* [İstenen iş]
S-400 yaptırımları üzerine yazının "ABD yönetimi, NATO" ile "mesajını Ankara’ya iletti." arası dahil olan kısmını, "sert bir dille" ifadesini "açık bir dille" olarak güncelleyip yeniden ver.

* [Belge bölümü]
......
ABD yönetimi, NATO ittifakının "ortak hasım" olarak gördüğü Rusya’dan satın alınan S-400’lerin "ittifak topraklarında" test edilmesini sert bir dille kınadı. "Kırmızı çizgi" restini çeken Washington, hem Demokratlar hem de Cumhuriyetçiler tarafından desteklenmesine rağmen bir süredir ötelenen yaptırımların artık masada olduğu mesajını Ankara’ya iletti.
Alman Marshall Fonu’nun (GMF) Başkan Yardımcısı Ian Lesser, ABD’li emekli korgeneral Ben Hodges ve Washington Enstitüsü'nün Türkiye Araştırmaları Programı Direktörü Soner Çağaptay, ABD Başkanlık seçimleri sonuçlarının Türk devletine yansımalarını Alman Deutsche Welle’ye değerlendirdi.
“Yaptırımlar kaçınılmaz”
Marshall Fonu Başkan Yardımcısı Ian Lesser, Türk devletinin S-400’lerden vazgeçmesi gerektiği konusunda ABD siyasetinde güçlü bir uzlaşının olduğuna işaret ederken, sorunun çözülememesi durumunda, ister Joe Biden isterse Donald Trump seçilsin, Türk devletine yönelik yaptırımların kaçınılmaz olacağını söyledi.
Erdoğan liderliğindeki AKP hükümetinin önümüzdeki dönem attığı adımlara ve özellikle siyasi retoriğine çok dikkat etmesi gerektiğini söyleyen Lesser, şu değerlendirmeyi aktardı:
"Amerikan Kongresi’nde, Türkiye’ye yaptırımlar uygulanması konusunda bu kadar güçlü bir mutabakat varken, Erdoğan’ın 'yaptırımın neyse geç kalma, yap' diye açıklama yapması, hassas sürece hiçbir yapıcı katkı sunmuyor. Hele ki Türkiye ekonomisi bu kadar zayıfken… Böyle devam ederse Biden yaptırım uygulamakta tereddüt dahi etmez, olası bir Trump Yönetimi de etmeyebilir. Gerçek şu ki Kongre'de, Amerikan Yönetimi'nin siyasi, dış politika ve güvenlik ayağında, Türkiye’ye yaptırım uygulanması gerektiği konusunda geniş bir mutabakat var.”
Washington Enstitüsü'nün Türkiye Araştırmaları Programı Direktörü Soner Çağaptay da seçimlerin hemen ardından S-400’ler konusunun iki ülke ilişkilerinin gündemindeki önemli konuların başında yer almaya devam edeceğini ifade etti.
Başkanlık seçimlerinden galip çıkacak liderin, Türkiye’yi ABD’nin yanında tutmaya çalışacağını söyleyen Çağaptay, "Trump, İran İslam Cumhuriyeti konusunda şahin olacak, Biden da Rusya konusunda şahin olacak. Her iki ülke Türkiye’nin komşusu olduğuna göre, kimin seçildiğinden bağımsız olarak her iki başkan için Türkiye önemli bir ülke olmaya devam edecek" değerlendirmesini yaptı.
......
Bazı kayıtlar
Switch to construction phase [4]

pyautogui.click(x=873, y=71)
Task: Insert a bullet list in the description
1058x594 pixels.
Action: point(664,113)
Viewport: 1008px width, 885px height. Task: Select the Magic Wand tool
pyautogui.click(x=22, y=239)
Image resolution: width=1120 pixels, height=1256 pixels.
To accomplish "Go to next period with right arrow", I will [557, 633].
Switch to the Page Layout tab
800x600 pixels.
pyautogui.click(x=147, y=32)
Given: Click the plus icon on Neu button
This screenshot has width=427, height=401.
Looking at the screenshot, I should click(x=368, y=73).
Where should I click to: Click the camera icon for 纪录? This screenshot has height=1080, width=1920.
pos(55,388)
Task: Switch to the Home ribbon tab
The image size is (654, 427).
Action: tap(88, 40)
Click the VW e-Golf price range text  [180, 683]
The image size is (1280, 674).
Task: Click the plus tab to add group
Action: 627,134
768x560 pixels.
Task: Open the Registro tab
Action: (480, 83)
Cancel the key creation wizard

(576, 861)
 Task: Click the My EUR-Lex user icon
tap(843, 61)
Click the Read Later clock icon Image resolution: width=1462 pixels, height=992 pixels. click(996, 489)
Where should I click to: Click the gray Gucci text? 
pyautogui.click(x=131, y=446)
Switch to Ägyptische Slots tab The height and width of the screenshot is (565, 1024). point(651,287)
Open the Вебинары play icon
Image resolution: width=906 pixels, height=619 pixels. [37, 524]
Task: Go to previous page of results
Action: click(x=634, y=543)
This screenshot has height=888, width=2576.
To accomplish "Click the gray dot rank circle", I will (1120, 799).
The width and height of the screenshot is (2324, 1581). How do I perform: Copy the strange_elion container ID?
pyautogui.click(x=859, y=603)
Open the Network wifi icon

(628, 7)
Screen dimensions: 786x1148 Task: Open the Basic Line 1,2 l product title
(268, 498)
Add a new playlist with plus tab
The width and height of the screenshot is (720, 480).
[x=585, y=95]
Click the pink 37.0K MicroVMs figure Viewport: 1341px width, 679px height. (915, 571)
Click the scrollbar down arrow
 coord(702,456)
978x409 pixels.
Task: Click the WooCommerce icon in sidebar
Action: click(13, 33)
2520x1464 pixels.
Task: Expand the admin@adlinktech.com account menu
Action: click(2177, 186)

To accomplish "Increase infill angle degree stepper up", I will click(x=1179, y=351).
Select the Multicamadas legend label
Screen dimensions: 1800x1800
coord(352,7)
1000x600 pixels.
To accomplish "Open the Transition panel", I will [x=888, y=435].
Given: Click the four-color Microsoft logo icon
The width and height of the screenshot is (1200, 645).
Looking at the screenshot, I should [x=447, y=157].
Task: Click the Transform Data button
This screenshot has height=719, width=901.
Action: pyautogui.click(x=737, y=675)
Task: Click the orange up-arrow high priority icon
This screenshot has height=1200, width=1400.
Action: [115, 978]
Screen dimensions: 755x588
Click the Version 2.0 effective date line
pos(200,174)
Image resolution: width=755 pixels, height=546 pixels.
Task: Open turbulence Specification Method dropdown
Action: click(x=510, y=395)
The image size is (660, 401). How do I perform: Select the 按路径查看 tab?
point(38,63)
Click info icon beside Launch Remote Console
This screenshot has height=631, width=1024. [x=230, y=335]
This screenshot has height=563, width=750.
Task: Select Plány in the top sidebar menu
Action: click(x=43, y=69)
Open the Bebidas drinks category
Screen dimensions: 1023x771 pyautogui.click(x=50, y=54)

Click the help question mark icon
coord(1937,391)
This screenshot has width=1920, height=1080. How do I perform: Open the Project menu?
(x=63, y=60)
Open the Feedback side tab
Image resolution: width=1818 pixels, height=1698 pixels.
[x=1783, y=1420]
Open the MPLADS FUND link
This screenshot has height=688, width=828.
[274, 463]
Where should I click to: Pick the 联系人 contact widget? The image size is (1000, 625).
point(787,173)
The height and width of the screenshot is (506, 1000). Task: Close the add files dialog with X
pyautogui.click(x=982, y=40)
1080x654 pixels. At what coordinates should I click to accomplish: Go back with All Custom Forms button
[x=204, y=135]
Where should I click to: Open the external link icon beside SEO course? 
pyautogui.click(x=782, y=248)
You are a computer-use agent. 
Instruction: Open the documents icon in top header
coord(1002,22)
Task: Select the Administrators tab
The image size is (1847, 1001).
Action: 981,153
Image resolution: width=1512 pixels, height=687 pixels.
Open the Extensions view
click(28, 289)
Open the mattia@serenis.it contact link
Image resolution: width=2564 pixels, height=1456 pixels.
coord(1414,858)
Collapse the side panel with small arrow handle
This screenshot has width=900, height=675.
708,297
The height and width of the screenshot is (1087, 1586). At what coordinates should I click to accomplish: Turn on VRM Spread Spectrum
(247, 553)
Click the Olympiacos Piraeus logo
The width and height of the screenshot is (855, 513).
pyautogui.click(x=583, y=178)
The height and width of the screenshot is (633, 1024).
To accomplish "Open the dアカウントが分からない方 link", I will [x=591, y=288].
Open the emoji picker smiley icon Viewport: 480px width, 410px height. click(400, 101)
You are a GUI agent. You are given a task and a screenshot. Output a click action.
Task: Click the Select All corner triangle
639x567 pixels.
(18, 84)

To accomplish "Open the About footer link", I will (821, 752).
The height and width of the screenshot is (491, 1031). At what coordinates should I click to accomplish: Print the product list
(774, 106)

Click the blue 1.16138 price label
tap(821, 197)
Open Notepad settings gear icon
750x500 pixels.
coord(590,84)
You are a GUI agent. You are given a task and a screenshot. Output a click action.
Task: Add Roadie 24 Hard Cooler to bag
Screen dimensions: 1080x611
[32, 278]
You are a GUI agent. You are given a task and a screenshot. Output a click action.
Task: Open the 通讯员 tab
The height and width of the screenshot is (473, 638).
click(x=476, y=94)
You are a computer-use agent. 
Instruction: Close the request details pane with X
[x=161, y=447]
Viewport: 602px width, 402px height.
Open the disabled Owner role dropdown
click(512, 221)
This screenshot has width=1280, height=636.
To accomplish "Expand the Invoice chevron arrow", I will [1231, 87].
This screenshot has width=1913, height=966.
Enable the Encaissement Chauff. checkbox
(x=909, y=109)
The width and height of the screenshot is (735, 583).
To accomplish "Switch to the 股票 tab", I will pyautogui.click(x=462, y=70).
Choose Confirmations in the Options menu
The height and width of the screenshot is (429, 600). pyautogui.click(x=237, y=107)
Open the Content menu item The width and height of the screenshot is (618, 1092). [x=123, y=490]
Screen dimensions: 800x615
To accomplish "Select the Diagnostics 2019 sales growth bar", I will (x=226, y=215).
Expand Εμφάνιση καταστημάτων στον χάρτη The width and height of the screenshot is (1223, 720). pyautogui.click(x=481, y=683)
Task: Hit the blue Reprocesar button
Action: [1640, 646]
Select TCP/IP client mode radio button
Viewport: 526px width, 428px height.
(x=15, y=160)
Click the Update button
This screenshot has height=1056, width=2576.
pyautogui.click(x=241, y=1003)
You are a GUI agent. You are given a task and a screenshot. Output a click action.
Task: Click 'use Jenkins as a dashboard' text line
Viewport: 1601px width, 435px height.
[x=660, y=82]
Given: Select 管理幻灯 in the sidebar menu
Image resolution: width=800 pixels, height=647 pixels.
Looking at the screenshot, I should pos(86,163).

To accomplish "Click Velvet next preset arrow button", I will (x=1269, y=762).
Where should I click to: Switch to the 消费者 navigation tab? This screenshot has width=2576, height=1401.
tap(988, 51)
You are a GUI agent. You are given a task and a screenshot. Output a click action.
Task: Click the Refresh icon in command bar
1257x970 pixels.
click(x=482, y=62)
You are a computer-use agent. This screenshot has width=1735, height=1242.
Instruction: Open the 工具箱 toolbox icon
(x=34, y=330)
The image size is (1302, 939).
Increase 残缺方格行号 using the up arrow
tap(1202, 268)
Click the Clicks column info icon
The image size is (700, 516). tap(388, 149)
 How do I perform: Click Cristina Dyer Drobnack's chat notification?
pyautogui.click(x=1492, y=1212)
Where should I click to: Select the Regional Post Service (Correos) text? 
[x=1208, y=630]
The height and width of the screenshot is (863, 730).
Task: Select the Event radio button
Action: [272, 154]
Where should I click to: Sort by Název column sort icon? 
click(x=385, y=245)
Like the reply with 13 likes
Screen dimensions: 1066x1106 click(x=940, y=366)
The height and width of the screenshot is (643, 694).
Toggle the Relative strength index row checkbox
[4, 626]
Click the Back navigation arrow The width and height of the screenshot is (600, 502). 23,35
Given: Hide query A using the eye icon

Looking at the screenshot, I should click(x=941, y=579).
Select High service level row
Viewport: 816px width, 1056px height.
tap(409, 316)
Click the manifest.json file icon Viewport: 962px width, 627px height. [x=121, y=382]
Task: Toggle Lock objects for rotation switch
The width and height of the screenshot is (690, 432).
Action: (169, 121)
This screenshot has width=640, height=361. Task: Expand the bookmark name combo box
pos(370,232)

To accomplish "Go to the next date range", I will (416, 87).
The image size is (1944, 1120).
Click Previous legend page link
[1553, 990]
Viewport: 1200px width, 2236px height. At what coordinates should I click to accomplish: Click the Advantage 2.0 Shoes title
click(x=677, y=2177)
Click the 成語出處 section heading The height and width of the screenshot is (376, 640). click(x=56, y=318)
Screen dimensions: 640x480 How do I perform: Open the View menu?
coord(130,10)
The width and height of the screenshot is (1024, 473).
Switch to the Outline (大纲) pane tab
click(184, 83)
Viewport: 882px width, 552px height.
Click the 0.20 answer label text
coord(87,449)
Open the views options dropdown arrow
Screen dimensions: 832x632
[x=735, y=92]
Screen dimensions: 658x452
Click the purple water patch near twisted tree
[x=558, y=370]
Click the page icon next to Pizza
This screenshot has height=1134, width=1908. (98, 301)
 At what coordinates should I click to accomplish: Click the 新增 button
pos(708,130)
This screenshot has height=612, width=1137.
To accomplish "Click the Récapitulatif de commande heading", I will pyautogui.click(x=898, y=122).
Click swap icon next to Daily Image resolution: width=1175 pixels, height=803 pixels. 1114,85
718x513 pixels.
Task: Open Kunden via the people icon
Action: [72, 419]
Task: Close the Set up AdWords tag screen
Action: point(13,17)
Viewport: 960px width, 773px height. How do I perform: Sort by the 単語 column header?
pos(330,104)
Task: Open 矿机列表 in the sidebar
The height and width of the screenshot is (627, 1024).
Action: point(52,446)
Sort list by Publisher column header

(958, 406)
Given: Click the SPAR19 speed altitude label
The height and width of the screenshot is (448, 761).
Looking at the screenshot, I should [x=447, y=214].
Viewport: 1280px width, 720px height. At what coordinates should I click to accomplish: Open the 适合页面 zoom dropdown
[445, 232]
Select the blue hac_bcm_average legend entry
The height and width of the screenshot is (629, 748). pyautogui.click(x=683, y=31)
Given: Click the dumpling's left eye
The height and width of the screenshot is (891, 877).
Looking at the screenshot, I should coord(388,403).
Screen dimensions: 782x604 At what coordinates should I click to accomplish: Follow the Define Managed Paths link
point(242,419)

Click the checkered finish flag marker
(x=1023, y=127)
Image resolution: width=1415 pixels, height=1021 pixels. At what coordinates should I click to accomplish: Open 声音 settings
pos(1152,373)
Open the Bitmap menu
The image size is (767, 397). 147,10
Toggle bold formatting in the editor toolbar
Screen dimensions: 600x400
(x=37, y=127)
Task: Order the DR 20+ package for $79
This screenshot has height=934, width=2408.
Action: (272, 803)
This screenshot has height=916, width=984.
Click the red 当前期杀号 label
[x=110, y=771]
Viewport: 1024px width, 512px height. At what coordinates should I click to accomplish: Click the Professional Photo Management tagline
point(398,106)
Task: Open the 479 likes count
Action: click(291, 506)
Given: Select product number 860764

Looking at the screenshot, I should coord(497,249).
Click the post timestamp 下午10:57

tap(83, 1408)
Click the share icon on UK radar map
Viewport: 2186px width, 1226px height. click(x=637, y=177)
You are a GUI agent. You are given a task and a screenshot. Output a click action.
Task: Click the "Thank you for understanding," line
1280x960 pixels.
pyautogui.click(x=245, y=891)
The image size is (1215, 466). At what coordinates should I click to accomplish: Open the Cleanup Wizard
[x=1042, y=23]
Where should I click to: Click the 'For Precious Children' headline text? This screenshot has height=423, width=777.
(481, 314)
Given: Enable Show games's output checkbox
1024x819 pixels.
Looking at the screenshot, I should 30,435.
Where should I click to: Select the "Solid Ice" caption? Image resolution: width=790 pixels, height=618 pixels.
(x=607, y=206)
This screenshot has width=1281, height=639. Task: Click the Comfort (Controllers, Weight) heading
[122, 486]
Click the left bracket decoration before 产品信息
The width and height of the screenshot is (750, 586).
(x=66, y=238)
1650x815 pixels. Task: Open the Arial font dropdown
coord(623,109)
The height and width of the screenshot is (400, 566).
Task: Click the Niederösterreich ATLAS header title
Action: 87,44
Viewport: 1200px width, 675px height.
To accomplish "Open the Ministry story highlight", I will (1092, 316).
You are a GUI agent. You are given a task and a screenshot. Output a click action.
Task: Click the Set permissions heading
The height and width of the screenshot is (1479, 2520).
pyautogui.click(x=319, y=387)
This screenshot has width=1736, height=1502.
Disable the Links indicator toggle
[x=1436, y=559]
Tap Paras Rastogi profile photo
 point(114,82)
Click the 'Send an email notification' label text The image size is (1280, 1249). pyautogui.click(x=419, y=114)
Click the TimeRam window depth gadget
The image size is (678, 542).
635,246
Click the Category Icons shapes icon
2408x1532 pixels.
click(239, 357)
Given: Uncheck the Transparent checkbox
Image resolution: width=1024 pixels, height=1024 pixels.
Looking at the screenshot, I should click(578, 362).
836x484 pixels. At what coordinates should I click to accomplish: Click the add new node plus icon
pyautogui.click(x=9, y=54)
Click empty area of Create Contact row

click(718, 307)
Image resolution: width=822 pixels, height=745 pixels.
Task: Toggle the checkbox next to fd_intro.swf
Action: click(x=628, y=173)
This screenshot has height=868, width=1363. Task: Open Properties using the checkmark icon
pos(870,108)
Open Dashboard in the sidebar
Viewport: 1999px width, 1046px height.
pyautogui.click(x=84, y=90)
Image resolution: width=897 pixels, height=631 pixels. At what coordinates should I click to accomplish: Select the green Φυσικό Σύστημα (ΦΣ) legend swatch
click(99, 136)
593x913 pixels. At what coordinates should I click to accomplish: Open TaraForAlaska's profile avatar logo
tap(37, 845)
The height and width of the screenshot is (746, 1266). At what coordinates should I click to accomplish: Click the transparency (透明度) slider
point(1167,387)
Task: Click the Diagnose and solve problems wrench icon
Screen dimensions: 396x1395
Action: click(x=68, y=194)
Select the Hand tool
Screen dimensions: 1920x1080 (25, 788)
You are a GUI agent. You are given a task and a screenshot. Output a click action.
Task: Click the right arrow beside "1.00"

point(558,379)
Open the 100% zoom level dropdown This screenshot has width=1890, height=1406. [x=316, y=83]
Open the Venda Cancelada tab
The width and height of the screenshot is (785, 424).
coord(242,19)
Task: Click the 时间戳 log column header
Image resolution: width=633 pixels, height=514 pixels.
......
* [Görevin çıktısı]
ABD yönetimi, NATO ittifakının "ortak hasım" olarak gördüğü Rusya’dan satın alınan S-400’lerin "ittifak topraklarında" test edilmesini açık bir dille kınadı. "Kırmızı çizgi" restini çeken Washington, hem Demokratlar hem de Cumhuriyetçiler tarafından desteklenmesine rağmen bir süredir ötelenen yaptırımların artık masada olduğu mesajını Ankara’ya iletti.